Hi all,
First post, hopefully my forum etiquette is ok!
Anyway, the question: Both the Bowtie2 and Hisat2 manuals state
" Flags relevant to Bowtie2/Hisat2 are: 1: The read is one of a pair 2: The alignment is one end of a proper paired-end alignment ...etc... 128: The read is mate 2 in a pair "
However, my recent Hisat2 runa did output SAM flags above 256 (e.g. 403, 355)...
So which flags are actually supported by these mappers? If I see 355, then is the constituent 256 flag 'real'? If I see no flags above 512 then can I assume that zero reads failed quality check (512) and there are zero PCR or optical duplicates (1024)?
If I can quickly remove duplicate reads and non-primary alignments based on these flags using samtools view that would be great, if not will require using more downstream tools to achieve the same. Either way, need to know what's going on!
Thanks in advance!
Hi i.sudbery, thanks for your quick answer! Thanks for the link, though it's not that I don't know what the flags mean, it's that I don't know which flags Hisat2 and Bowtie2 have the capacity to assign.

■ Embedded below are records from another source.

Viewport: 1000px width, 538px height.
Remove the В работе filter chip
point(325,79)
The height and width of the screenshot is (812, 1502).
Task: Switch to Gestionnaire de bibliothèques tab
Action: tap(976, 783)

e.g. if my Hisat2 run outputs flags such as 403 then I guess I can immediately remove non-primary alignments without further processing... but the Hisat2 manual says it doesn't assign this flag to the SAM files it outputs.

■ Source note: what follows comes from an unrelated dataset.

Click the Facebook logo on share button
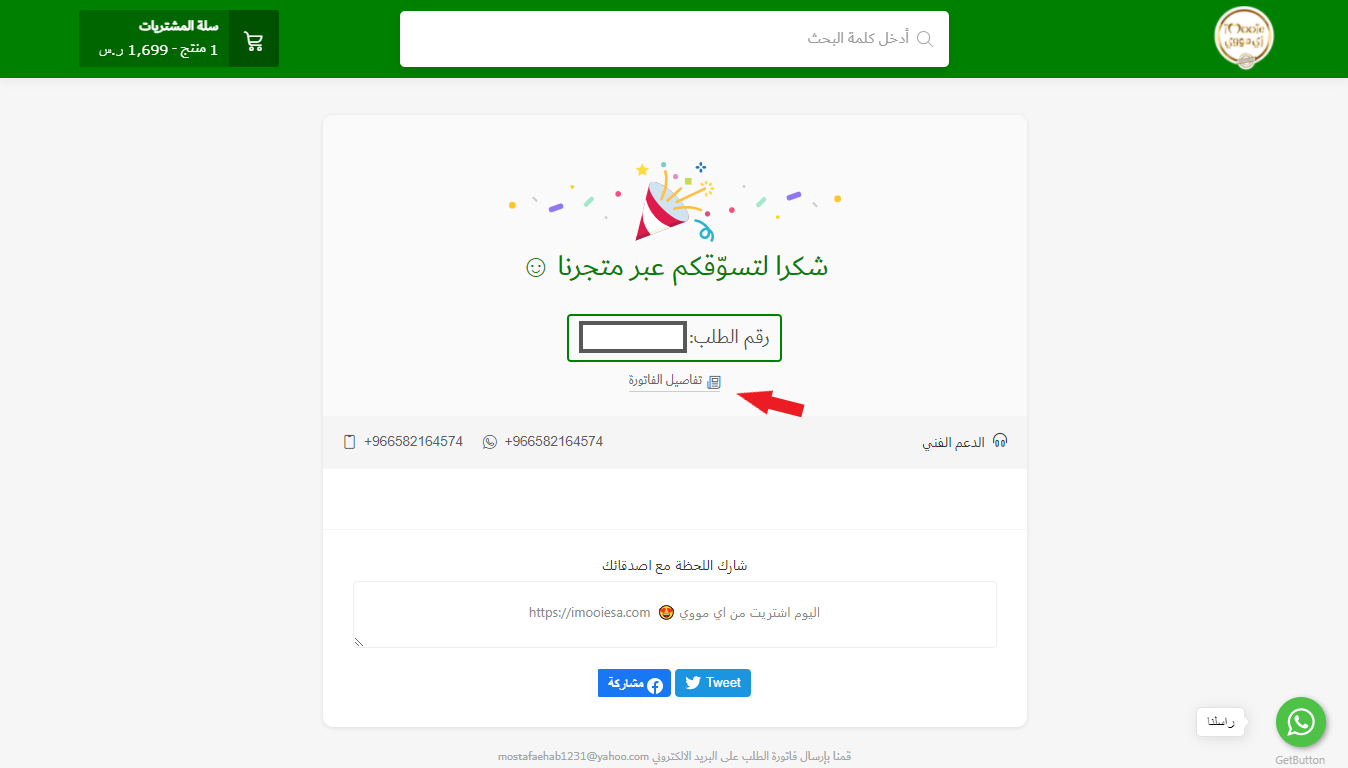The height and width of the screenshot is (768, 1348). point(655,685)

Which makes me wonder, are these mappers also capable of detecting PCR & optical duplicates internally, then assigning the appropriate flag (1024)?
If this is not the case, then I plan to use picard to remove duplicates, but curious if this can be achieved on the raw SAM file that the mappers' create.

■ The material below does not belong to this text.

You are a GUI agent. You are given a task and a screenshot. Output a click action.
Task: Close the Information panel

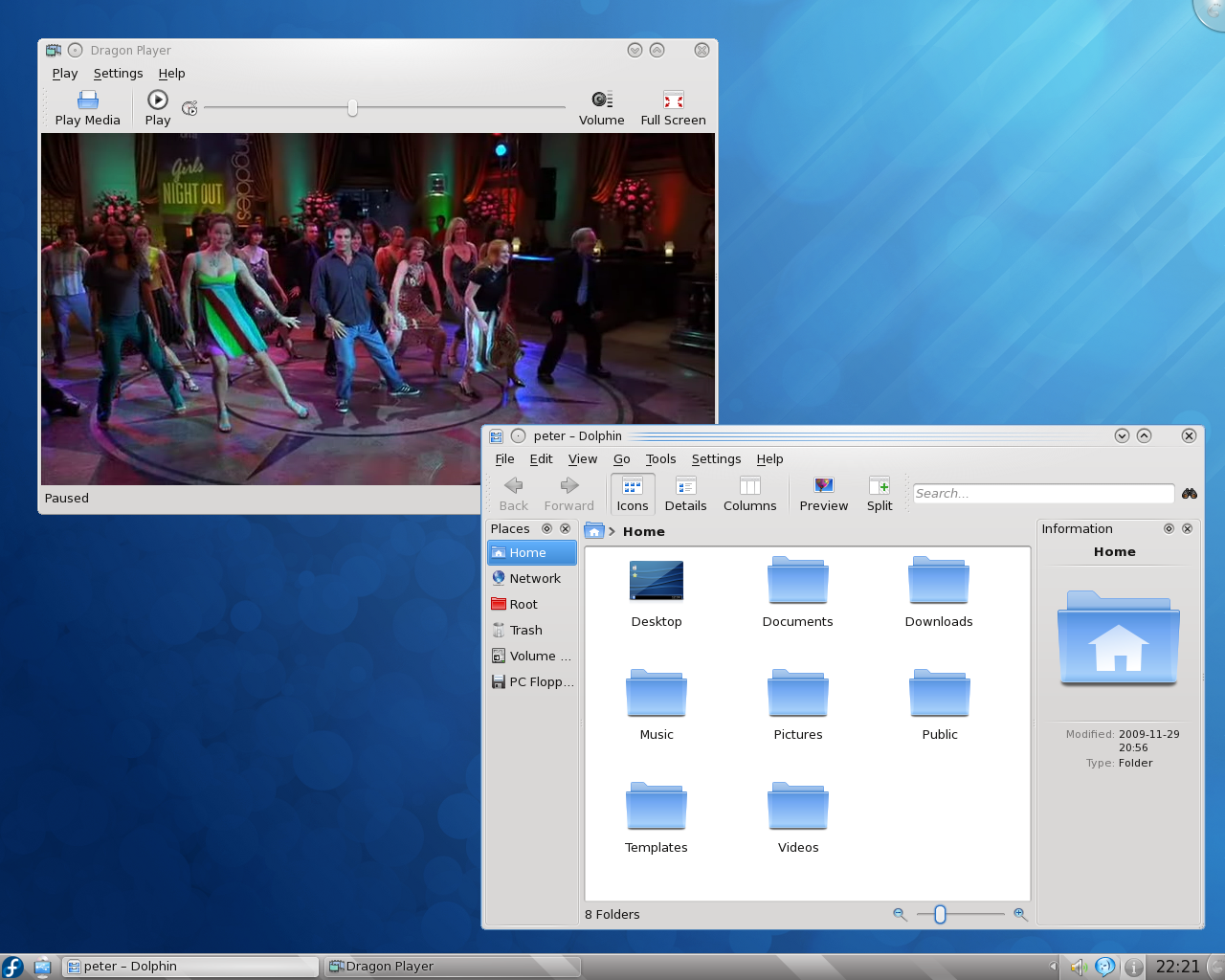[x=1187, y=529]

Where does it say that Hisat2 doesn't assign 256?
(403 is 1 + 4 + 8 + 64 + 256)
I don't know of any mapper that is able to detect duplicates, although thats not to say one doesn't exist. However, I'm pretty certain that neither Hisat2 nor Bowtie2 can.
The manuals for both state "Flags relevant to Bowtie2/Hisat2 are: ..." and then only list up to 128 for some reason! So I was quite confused when I had flags containing 256 popping up. It seems that must be an accidental omission in the manuals.
Thanks so much for your answers, great to get confirmation that they definitely can't detect duplicates.